Fixing a multiple warning "unknown column"

I have a persistent multiple warning of "unknown column" for all types of commands (e.g., str(x) to installing updates on packages), and not sure how to debug this or fix it.

The warning "unknown column" is clearly related to a variable in a tbl_df that I renamed, but the warning comes up in all kinds of commands seemingly unrelated to the tbl_df (e.g., installing updates on a package, str(x) where x is simply a character vector).

Answers


Update: This issue was partially fixed at this commit in RStudio v1.1.103 or later by @kevin-ushey. It still appears (albeit with less frequency).

This is an issue with the Diagnostics tool in RStudio (the tool that shows warnings and possible mistakes in your code).

https://support.rstudio.com/hc/en-us/community/posts/115001180488-Diagnostics-and-tibble-warning

As a workaround you can add at the beginning of the opened file(s):

# !diagnostics off

Then save the files and the warnings should stop appearing.

You can also just disable the diagnostics in Preferences/Code/Diagnostics.

I believe the warnings appear because the diagnostics tool in RStudio parses the source code to detect errors and when it performs the diagnostic checks it accesses columns in your tibble that are not initialized, giving the Warning we see. The warnings do not appear because you run unrelated things, they appear when the RStudio diagnostics are executed (when a file is saved, then modified, when you run something...).


I have been encountering the same problem, and although I don't know why it occurs, I have been able to pin down when it occurs, and thus prevent it from happening.

The issue seems to be with adding in a new column, derived from indexing, in a base R data frame vs. in a tibble data frame. Take this example, where you add a new column (age) to a base R data frame:

base_df <- data.frame(id = c(1:3), name = c("mary", "jill","steve"))

base_df$age[base_df$name == "mary"] <- 47

That works without returning a warning.
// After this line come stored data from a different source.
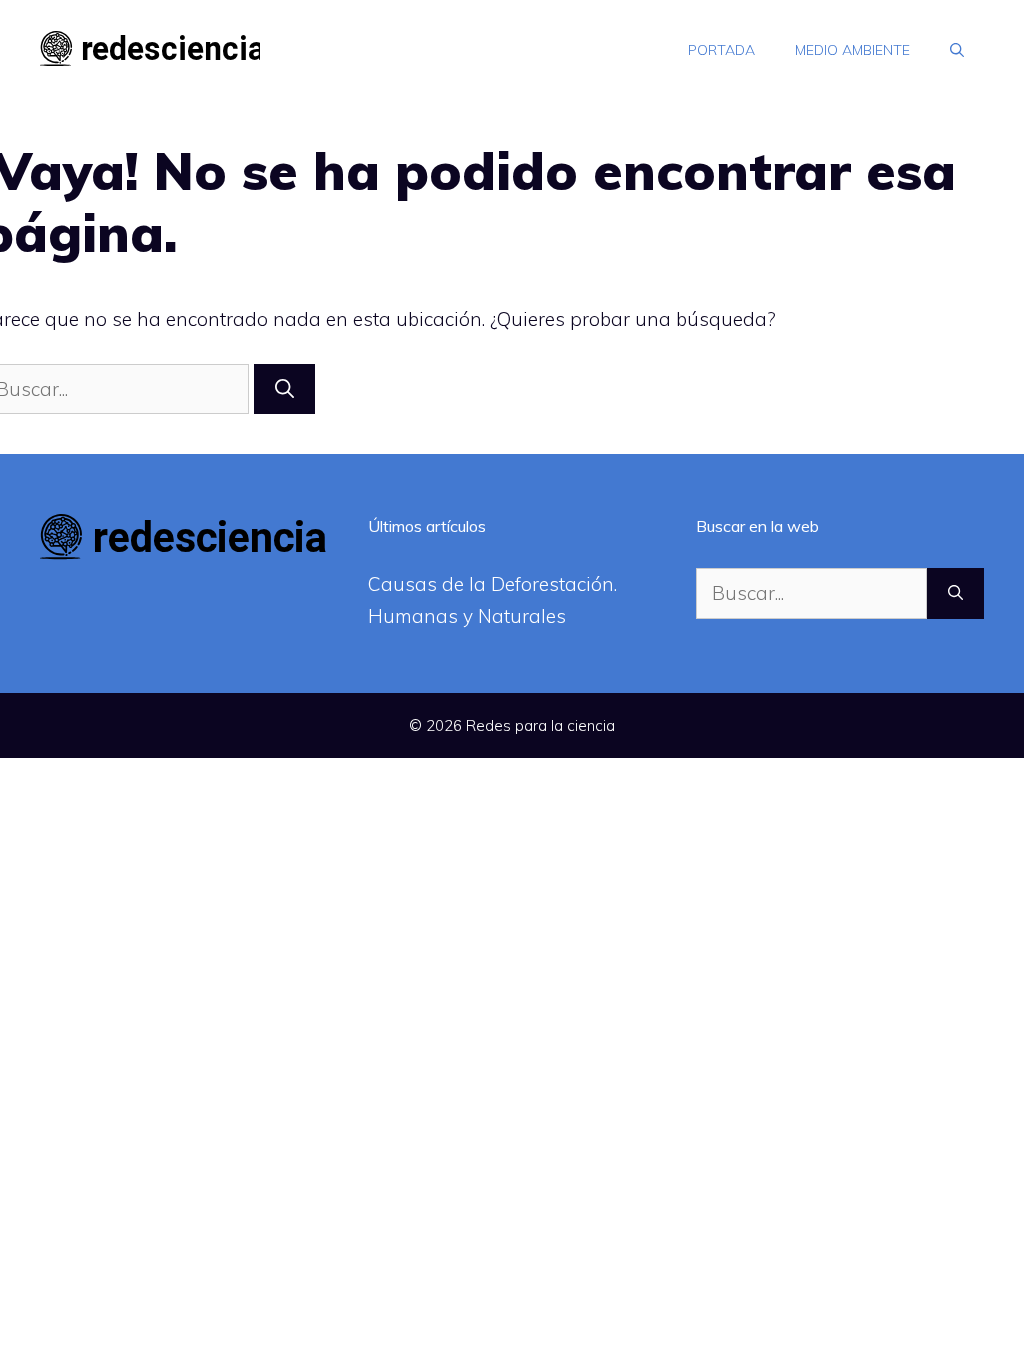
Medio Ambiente (852, 50)
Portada (721, 50)
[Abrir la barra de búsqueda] (957, 50)
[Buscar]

But when the same is done with a tibble, it throws a warning (and consequently, I think causing the weird, seemingly unprovoked, multiple warning issue):

library(tibble)

tibble_df <- tibble(id = c(1:3), name = c("mary", "jill","steve"))

tibble_df$age[tibble_df$name == "mary"] <- 47

Warning message:
Unknown column 'age' 

There are surely better ways of avoiding this, but I have found that first creating a vector of NAs does the job:

tibble_df$age <- NA

tibble_df$age[tibble_df$name == "mary"] <- 47

I have faced this issue when using the "dplyr" package. For those facing this problem after using the "group_by" function in the "dplyr" library:

I have found that ungrouping the variables solves the unknown column warning problem. Sometimes I have had to iterate through the ungrouping several times until the problem is resolved.


Converting the class into data.frame solved the problem for me:

library(dplyr)
df <- data.frame(id = c(1,1:3), name = c("mary", "jo", "jill","steve"))
dfTbl <- df %>%
  group_by(id) %>%
  summarize (n = n())
class(dfTbl) # [1] "tbl_df"     "tbl"        "data.frame"
dfTbl = as.data.frame(dfTbl)
class(dfTbl) # [1] "data.frame"

Borrowed the partial script from @adts


I ran into this problem too except through a tibble created using a dyplyr block. Here's slight modification of sabre's code to show how I came to the same error.

library(dplyr)

df <- data.frame(id = c(1,1:3), name = c("mary", "jo", "jill","steve"))

t <- df %>%
  group_by(id) %>%
  summarize (n = n())

t
str(t)


t$newvar[t$id==1] <- 0

Let's say I wanted to select the following column(s)

best.columns = 'id'

For me the following gave the warning:

df%>% select_(one_of(best.columns))

While this worked as expected, although, as far as I know dplyr, this should be identical.

df%>% select_(.dots = best.columns)

I had this problem when dealing with tibble and lapply functions together. The tibble seemed to save things as a list inside the dataframe.

I solved it by using unlist before adding the results of an lapply function to the tibble.